先天性の心臓病自体が多種多様なので、手術方法も極めて多くのバリエーションがあります。しかも人工弁や人工血管などの人工物を使用すると成長の妨げになるので、自分自身の組織を駆使して修復するというクリエーティブな術式が多い点に魅せられ、この道を選ぶことにしました。先天性心臓疾患の発症率は100人に1人と、けっして珍しいものではありません。自分自身は新生児や乳児を執刀することが多く、1kg未満の低体重児を執刀することもしばしばでした。一方、先天性心臓血管病は成人してから初めて診断されるケースもあり、手術することも数多くありました。現在も、東邦大学医療センター大森病院心臓血管外科の客員教授として、月に1回ですが、大学病院の手術室で、若い心臓外科医の指導と医学生の教育に携わっています。
一隅を照らし、隅々まで必要な人に医療を届ける
今後の展望についてお聞かせください。

新たに消化器内科の先生も加わり、循環器だけではなく消化器についてもより専門的な診療を提供したいと思っています。外来診療がある月・火・水も朝から訪問診療に回れるような体制も整えていきたいです。当院は定期的な訪問診療だけではなく、体調が急変した際の往診の方も多いのは、近隣に大規模病院が多いのも一因といえるでしょう。急性期が過ぎて自宅で過ごしている方も増えているので、積極的にサポートしていきたいです。新生児科や小児科の先生方から小さな命のバトンを渡された時のように、急性期病院の先生方が真摯に治療した患者さんを責任感を持って在宅で診療したいと考えています。
お忙しい毎日ですが休日はどうお過ごしですか。
大きな池の周りを愛犬と一緒に約1時間かけるスロージョギングを楽しんでいます。マルプーなのに坂道ダッシュが大好きな犬なので、いつも引っ張られています。中学から大学時代までバスケットボール部に所属していたので、今も1人で公園でシュート練習をすることもあります。大学のOB戦にできるだけ参加するようにしていますが、最近は情けないプレーばかりなので少しは切れ味がいいプレーがしたいですね(笑)。いまだに体育会気質が少しは残っているのかもしれません。開成中学、高校時代はバスケットボール部と運動会に熱中していました。

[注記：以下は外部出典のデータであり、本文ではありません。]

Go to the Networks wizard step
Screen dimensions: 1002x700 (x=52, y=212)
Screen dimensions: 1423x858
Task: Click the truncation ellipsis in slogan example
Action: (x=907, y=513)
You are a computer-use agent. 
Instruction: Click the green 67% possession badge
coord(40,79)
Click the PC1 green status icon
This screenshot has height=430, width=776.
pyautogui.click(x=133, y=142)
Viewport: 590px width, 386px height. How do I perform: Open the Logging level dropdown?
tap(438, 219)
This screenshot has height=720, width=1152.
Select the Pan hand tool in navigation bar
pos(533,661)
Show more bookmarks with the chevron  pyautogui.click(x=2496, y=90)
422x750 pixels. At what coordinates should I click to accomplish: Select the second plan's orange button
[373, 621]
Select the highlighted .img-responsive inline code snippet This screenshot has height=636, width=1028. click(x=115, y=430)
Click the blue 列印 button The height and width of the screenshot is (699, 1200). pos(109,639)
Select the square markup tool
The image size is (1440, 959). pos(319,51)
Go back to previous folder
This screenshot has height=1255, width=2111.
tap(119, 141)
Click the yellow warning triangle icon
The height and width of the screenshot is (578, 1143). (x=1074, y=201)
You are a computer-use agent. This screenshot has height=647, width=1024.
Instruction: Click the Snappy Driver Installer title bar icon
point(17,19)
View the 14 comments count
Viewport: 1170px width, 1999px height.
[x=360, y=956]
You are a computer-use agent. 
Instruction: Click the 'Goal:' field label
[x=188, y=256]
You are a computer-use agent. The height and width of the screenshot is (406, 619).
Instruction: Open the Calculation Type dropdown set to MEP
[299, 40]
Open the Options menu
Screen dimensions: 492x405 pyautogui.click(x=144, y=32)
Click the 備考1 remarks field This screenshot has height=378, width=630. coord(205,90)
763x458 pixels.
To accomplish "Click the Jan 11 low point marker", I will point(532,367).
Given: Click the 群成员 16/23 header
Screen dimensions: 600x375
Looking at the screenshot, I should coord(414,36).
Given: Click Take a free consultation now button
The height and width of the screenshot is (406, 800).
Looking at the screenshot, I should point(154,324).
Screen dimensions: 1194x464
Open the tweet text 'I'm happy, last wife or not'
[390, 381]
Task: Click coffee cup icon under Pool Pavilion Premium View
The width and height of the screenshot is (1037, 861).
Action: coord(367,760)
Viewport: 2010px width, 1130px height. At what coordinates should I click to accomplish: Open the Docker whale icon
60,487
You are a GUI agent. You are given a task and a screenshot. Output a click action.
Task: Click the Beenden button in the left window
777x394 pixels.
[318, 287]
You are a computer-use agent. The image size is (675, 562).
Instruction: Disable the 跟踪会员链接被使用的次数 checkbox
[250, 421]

進学校のイメージが強い開成ですが、実は男臭い学校なんですよ。
最後に読者へのメッセージをお願いします。

このように堅苦しい人間ではないので「地元の町内会のおじさん」くらいの気持ちで受診していただければと思っています。まずは、体のどこかに違和感があるといったことでも構いませんので、気軽に相談に来てください。もし、訪問診療を検討されているならば医療ソーシャルワーカーが詳しくお話を伺うこともできます。時にはお看取りをすることもあり「いかに幸せに人生の最終段階のお手伝いができるか」と考える毎日です。人生はさまざまで、大都会の片隅で誰からも忘れ去られているような方も少なくありません。だからこそ「一隅を照らす」という言葉をモットーとして、さまざまな境遇に置かれた患者さんの人生に寄り添っていければという願いで在宅訪問診療に携わっています。